# Passage shown:
ØOn 11/19/2020, the Company filed a certificate of correction fixing a scrivener’s error on the amendment of the articles dated 4/13/2012 to match the incorrect 3,300,000 authorized shares on the cover form to the 3,300,000,000 shares authorizing 3,000,000,000 common shares and 300,000,000 preferred shares.

 

ØOn 11/24/2020, the Company filed a secondary certificate of correction to correct a scrivener’s error on the certificate filed 11/19/2020.

 

ØOn 12/2/2020 the Company designated out of the 300,000,000 shares of preferred stock a class of 10,000,000 shares of Series C Preferred Stock. Subsequently, on 12/2/2020, the Company issued all 10,000,000 shares of Series C Preferred Stock to Custodian Ventures, managed by David Lazar for the reduction of $10,000 worth of loans made by David Lazar to the Company. as a result of this issuance, the Company recorded non-cash stock-based compensation of $2,469,659 for the period ended February 28, 2021.

 

ØBy consent resolution, on 3/25/2021, the Company took action to address issues in the corporate history of why the super-voting preferred stock of the Company would be void and approved the withdrawal of the designation The Company addressed why the older 855,000 shares of Series A Preferred Stock of the Company designated 12/28/2009 would be void and approved withdrawal of the designations Converting any of the issued and outstanding Series A stock, albeit void, into the stock available at issuance (common) at a 1:1 ratio.

 

ØOn 3/29/2021, the Company withdrew the 2009 A preferred designations and awarded on a 1 for 1 basis, 855,000 common shares to former Series A preferred shareholders.

 

ØOn 3/31/2021, the Company amended the designation for the Series C Preferred Stock to change the name to Preferred A and to increase the designated shares of this class from 10,000,000 shares to 300,000,000 million shares. On 4/1/2021, the Company forward split the Preferred A class (formerly the Preferred C class) on a 1:30 basis so that all 300,000,000 designated Series A shares were issued. Each of the 300,000,000 Series A shares, par value, $0.001, held by Custodian Ventures carries a 50 to 1 conversion right to common stock and is convertible into 15,000,000,000 common shares.

 

The Company has retroactively applied this split and the conversion of the 855,000 former Series A shares into common shares as of the year ended February 28, 2021.  

 

NOTE 4 – COMMITMENTS AND CONTINGENCIES

 

The Company did not have any contractual commitments of February 28, 2021, and May 31, 2020.

 

NOTE 5 – NOTES PAYABLE-RELATED PARY

 

Mr. Lazar, the principal member of the Company’s Court-appointed custodian is considered a related party. During the nine months ended February 28, 2021, Custodian Venture extended $32,225 in interest-free demand loans to the Company, $10,000 of which was forgiven as part of the transactions described in Note 3, Equity. As of February 28, 2021, the total amount due to Mr. Lazar amounted to $48,445.

# Data:
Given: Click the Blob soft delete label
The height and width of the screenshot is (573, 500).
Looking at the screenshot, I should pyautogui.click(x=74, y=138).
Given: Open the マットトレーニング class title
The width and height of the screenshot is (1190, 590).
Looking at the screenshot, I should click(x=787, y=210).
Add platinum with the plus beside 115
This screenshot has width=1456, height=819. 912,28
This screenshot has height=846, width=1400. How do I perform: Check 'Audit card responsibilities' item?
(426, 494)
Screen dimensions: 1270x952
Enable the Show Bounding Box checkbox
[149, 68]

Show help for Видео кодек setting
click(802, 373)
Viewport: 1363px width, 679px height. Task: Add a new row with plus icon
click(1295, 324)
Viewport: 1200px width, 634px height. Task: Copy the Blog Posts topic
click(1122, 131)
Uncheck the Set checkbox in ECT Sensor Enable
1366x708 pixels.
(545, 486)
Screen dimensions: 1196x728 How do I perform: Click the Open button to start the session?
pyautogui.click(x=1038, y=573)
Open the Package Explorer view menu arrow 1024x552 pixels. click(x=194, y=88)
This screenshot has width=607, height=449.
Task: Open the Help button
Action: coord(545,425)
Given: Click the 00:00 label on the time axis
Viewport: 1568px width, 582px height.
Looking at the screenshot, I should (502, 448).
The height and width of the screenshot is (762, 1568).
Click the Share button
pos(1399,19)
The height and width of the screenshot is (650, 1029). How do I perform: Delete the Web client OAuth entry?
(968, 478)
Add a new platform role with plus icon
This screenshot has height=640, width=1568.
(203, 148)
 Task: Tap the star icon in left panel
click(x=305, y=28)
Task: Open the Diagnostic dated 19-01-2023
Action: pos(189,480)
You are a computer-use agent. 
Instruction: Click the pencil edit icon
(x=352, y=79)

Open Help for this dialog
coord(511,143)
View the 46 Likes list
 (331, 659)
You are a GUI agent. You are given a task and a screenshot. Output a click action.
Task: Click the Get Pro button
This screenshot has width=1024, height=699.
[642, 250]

# To-do list:
**a.** According to the filing excerpt, how many shares of Series C Preferred Stock did the Company designate on 12/2/2020?
**b.** Quote the filing excerpt word for word, starting at "The Company has" and ending at "year ended February 28, 2021.".
**c.** Render this sentence from the filing excerpt in Spanish: "On 11/24/2020, the Company filed a secondary certificate of correction to correct a scrivener’s error on the certificate filed 11/19/2020."
The records play no part in the work here.

# Results in order:
**a.** 10,000,000 shares.

**b.**
The Company has retroactively applied this split and the conversion of the 855,000 former Series A shares into common shares as of the year ended February 28, 2021.

**c.** El 24 de noviembre de 2020, la Compañía presentó un certificado de corrección secundario para corregir un error material en el certificado presentado el 19 de noviembre de 2020.